Entgiftung und Erdrutsche #
Gezielte Zuwanderung soll den Schwung der Ostküste auch stromaufwärts ins Landesinnere tragen. Über eine Million sind allerdings nicht ganz freiwillig da, weil sie im Zuge des Dammbaus und des folgenden Aufstaus ab 2003 zwangsumsiedeln mussten. Weitere vier Millionen werden bis 2020 ihre Häuser und Dörfer entlang der neuen, dutzende Meter höheren Stauseeufer verlassen (müssen), weil die neue, künstliche Kloake nur fragwürdige Lebensqualität bieten kann: Mit der Flutung des historischen Kernraumes Zentralchinas gingen nicht nur Kulturgüter verloren, sondern verschwanden auch Dörfer, Fabriken, Deponien und Chemietanks unter den Wassern, deren geringe Fließgeschwindigkeit bis hin zum Damm kaum mehr eine Entgiftung der braunen Brühe zulässt.
Die Jahrtausende alten Reisterrassen unten gibt es nicht mehr, und weiter oben wird Landwirtschaft immer schwieriger: Auch die Befestigung der Ufer – mit tausenden Quadratmeter großen Stahlnetzen – kann dauernde Erdrutsche und massive Erosion nicht verhindern. Aber sie schafft Arbeitsplätze, und das ist derzeit vorrangig.

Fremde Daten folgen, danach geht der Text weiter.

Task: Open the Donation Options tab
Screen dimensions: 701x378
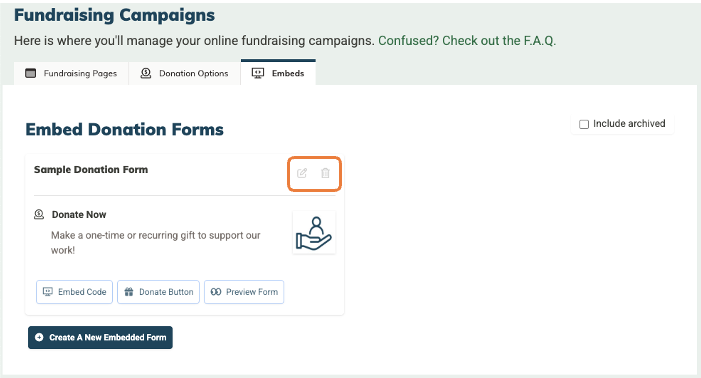Action: pos(184,73)
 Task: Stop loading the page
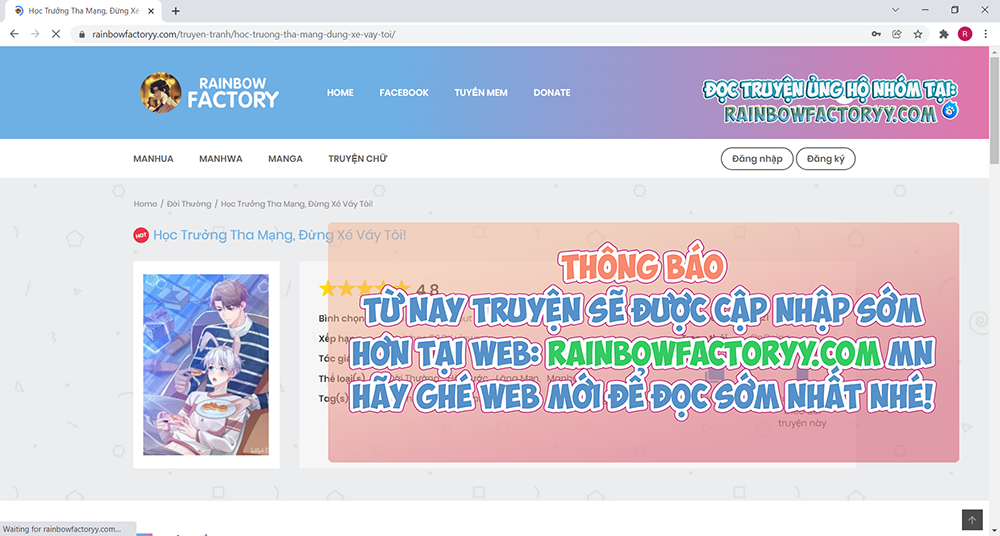click(56, 33)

Eine Million Kameras sollen in Hinkunft Chongqings Straßen kontrollieren, gesteuert mit brandneuen Laptops made in town – jedes dritte weltweit verkaufte Notebook stammt mittlerweile von hier. Die offiziellen Parteizeitungen loben das „Chongqinger Modell“: Das Experiment am Anfang der Kloake geht in die Endphase, seit der Drache mit Armani und Johnnie Walker Freundschaft geschlossen hat.